▸ **TASK DIRECTIONS**:
Within the material below, how many lines carry the word "computer"? State only the number.

--- --- ---

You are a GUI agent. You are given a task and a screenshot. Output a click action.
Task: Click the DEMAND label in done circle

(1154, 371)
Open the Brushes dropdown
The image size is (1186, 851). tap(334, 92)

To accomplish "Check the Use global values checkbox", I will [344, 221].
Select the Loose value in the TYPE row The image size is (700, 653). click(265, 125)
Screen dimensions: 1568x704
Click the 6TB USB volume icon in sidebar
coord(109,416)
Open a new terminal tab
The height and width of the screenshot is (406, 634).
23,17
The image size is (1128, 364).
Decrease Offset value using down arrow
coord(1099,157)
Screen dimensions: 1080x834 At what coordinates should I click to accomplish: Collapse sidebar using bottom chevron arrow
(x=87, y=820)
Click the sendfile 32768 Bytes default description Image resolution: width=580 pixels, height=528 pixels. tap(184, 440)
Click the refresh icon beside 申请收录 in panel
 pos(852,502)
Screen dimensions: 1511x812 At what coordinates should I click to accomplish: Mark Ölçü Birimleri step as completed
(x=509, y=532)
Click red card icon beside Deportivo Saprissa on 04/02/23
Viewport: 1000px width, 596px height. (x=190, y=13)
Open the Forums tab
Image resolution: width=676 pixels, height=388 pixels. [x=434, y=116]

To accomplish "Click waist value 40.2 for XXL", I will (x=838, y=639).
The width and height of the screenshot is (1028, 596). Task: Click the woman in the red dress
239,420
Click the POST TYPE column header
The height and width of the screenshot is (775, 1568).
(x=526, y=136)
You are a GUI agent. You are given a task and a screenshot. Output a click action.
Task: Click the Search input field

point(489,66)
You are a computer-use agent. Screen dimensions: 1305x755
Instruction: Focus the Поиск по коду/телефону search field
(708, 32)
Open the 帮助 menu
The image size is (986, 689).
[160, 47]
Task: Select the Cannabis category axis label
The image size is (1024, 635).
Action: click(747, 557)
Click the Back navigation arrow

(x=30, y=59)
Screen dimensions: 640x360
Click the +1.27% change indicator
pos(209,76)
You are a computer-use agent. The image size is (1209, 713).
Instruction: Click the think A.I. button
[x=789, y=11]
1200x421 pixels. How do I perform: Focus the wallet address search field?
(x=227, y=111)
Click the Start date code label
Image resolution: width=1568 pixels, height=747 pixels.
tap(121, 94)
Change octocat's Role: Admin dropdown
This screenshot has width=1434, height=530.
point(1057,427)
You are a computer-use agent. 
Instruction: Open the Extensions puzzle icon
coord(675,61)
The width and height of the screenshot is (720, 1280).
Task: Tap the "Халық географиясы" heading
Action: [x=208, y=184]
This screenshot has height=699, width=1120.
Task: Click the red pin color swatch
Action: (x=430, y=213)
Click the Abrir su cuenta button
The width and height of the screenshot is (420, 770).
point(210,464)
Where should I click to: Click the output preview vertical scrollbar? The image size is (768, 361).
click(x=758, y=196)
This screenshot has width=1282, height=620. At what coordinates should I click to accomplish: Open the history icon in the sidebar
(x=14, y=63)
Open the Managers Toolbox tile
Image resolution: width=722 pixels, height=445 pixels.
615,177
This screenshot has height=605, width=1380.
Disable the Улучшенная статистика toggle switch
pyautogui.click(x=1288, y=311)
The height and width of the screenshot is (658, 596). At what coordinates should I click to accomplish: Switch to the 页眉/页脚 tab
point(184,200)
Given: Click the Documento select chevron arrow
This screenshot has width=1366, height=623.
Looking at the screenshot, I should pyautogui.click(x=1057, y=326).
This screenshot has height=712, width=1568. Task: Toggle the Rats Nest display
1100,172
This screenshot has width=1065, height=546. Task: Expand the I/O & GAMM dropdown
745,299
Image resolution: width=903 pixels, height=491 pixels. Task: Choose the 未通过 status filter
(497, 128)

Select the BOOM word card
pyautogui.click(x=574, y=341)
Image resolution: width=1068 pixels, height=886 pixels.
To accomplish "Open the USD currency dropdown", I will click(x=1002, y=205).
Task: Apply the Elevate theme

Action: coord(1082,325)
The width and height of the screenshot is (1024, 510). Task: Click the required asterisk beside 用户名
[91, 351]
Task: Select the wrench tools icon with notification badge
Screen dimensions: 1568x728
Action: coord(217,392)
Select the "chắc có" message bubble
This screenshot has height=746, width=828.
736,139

--- --- ---

▸ **TASK RESULT**:
3